— WHAT THIS TASK INVOLVES —
Output every line of the material exactly, omitting images.

— SUPPLIED MATERIAL —
________________
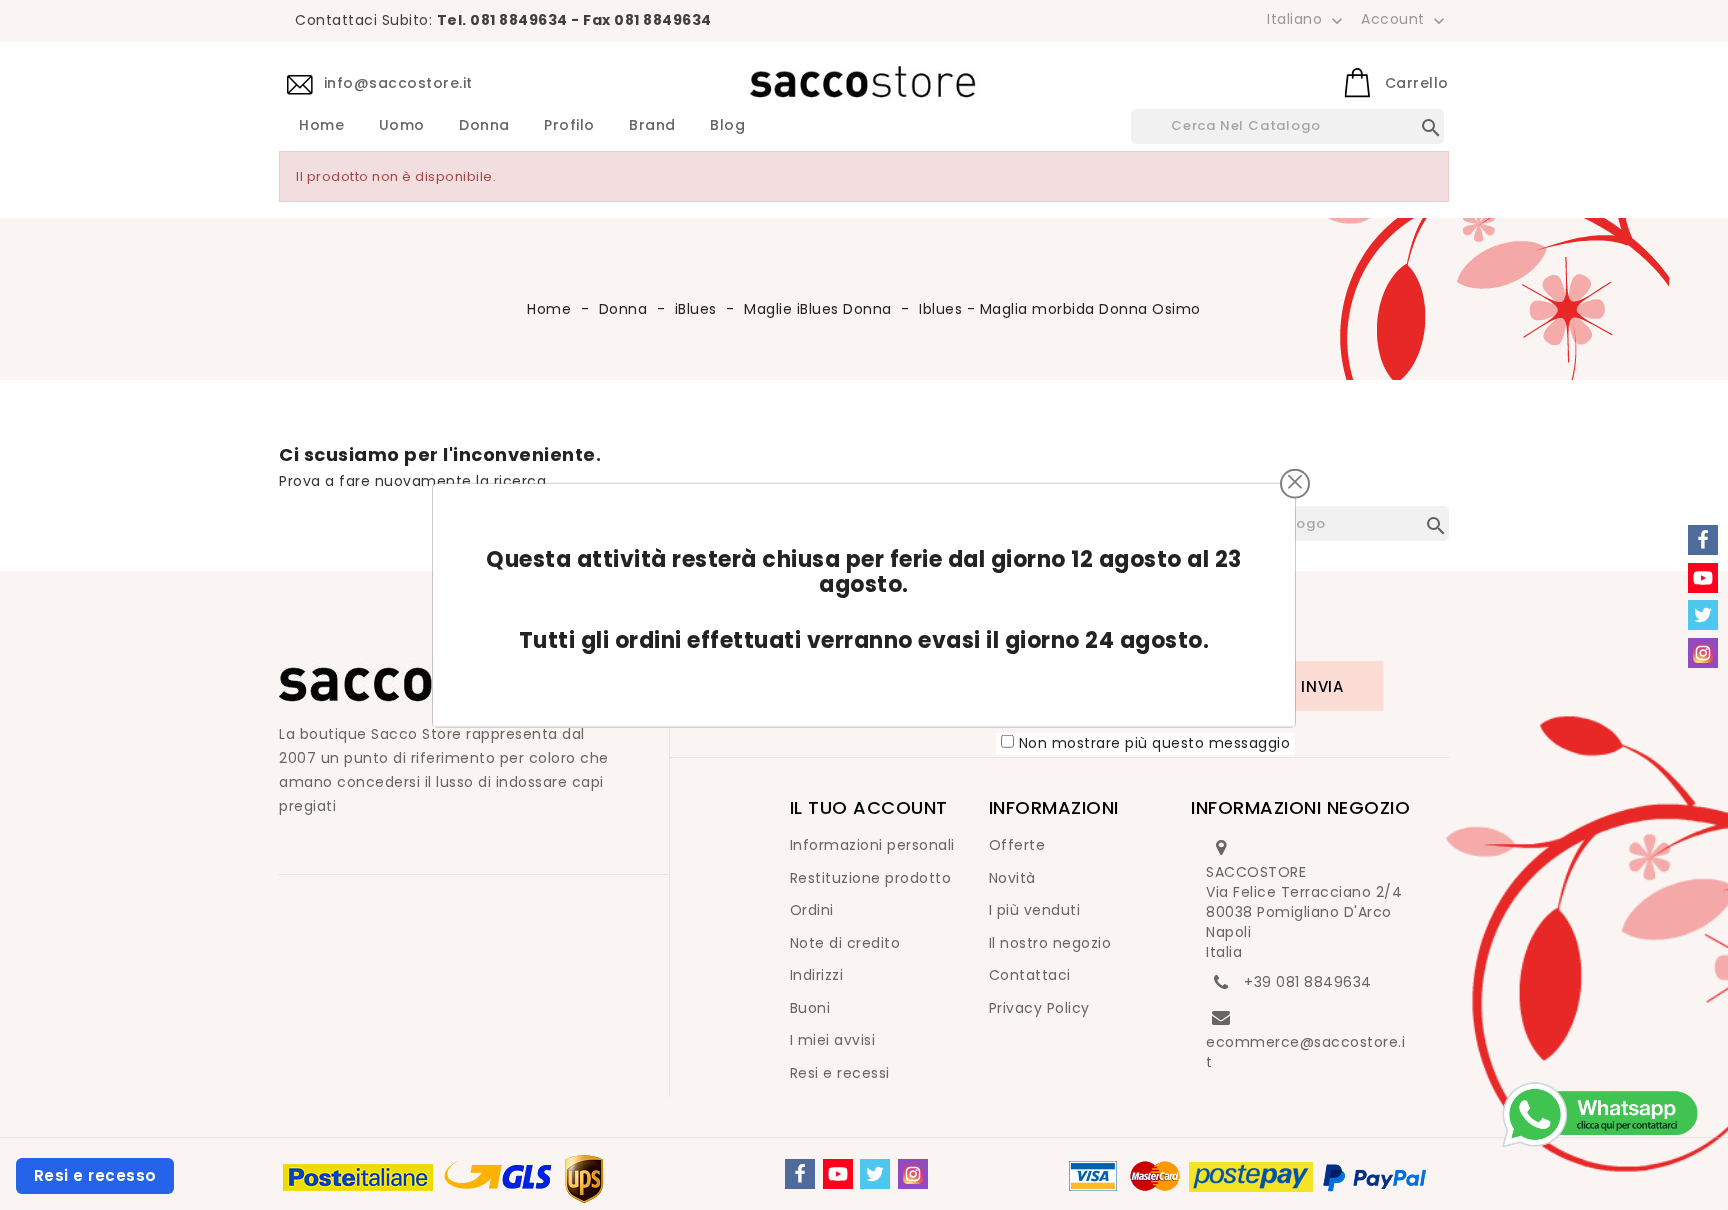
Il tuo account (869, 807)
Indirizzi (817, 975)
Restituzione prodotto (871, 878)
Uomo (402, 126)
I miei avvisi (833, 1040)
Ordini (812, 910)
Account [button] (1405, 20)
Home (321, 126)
________________
— THE COMPLETED TASK —
Il tuo account (869, 807)
Indirizzi (817, 975)
Restituzione prodotto (871, 878)
Uomo (402, 126)
I miei avvisi (833, 1040)
Ordini (812, 910)
Account [button] (1405, 20)
Home (321, 126)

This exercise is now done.